Réfléchissant à toute allure, Morgennes se dit qu’il lui fallait désormais fuir ou foncer, et choisit cette dernière option. Piquant des deux, il mena Iblis vers le centre du camp, c’est-à-dire vers son chef. Là où d’autres auraient prié ou décampé, Morgennes attaquait de plus belle. Sa prière était son galop, et il remettait son sort entre les mains de Dieu.
Faisant fi des flèches qui volaient au-dessus de lui, Morgennes frappait à droite, à gauche, se penchait sur Iblis pour le laisser donner une ruade, rasait la terre pour d’un grand coup d’épée libérer de leurs entraves chevaux et chameaux, faisait des moulinets avec le bras, donnait des coups de pied, effrayait l’adversaire en riant aux éclats.

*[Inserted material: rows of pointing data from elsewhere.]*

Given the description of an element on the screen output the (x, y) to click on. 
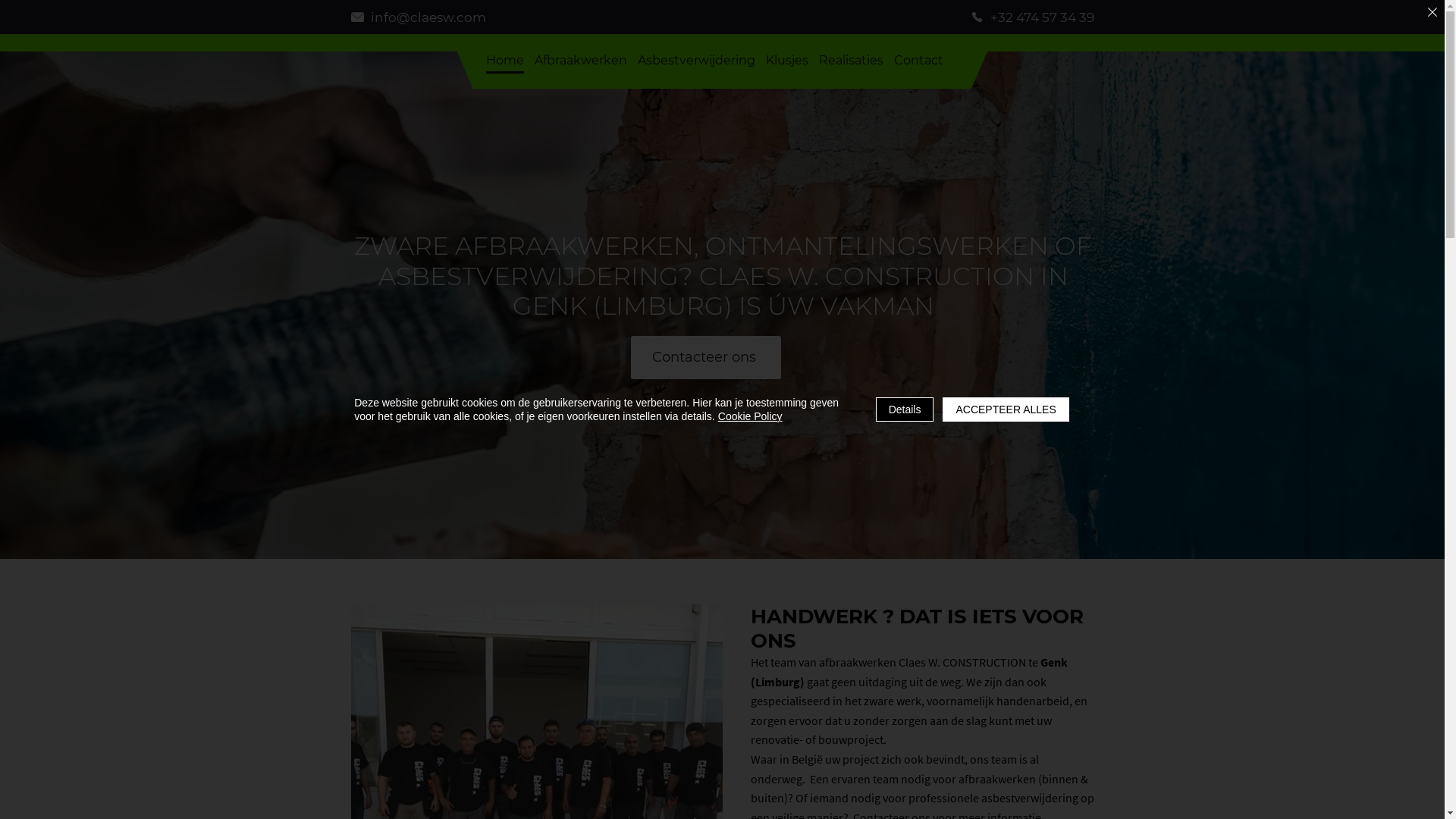
Realisaties Element type: text (851, 61)
+32 474 57 34 39 Element type: text (989, 16)
Contact Element type: text (917, 61)
info@claesw.com Element type: text (454, 16)
Asbestverwijdering Element type: text (695, 61)
Cookie Policy Element type: text (750, 416)
afbraakwerken Element type: text (996, 778)
Home Element type: text (504, 61)
Contacteer ons Element type: text (705, 357)
ACCEPTEER ALLES Element type: text (1005, 409)
asbestverwijdering Element type: text (1029, 797)
Klusjes Element type: text (786, 61)
Details Element type: text (904, 409)
Afbraakwerken Element type: text (579, 61)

— Cet homme est fou ! criaient les Sarrasins.
— Non, ce n’est pas un homme, c’est Sheïtan !
— Il est venu pour nous punir !
— Fuyez ! Fuyez !
C’était si facile que c’en était presque drôle. Rien ne pouvait l’atteindre !
C’est alors qu’il aperçut dans le ciel un éclat, une lueur. Levant un bref instant les yeux, il découvrit une étoile. Elle brillait en plein jour, à la hauteur du Krak des Chevaliers, et jetait des éclats de lumière réguliers. Lumière. Pas de lumière. Lumière. Lumière. Pas de lumière. Lumière, etc.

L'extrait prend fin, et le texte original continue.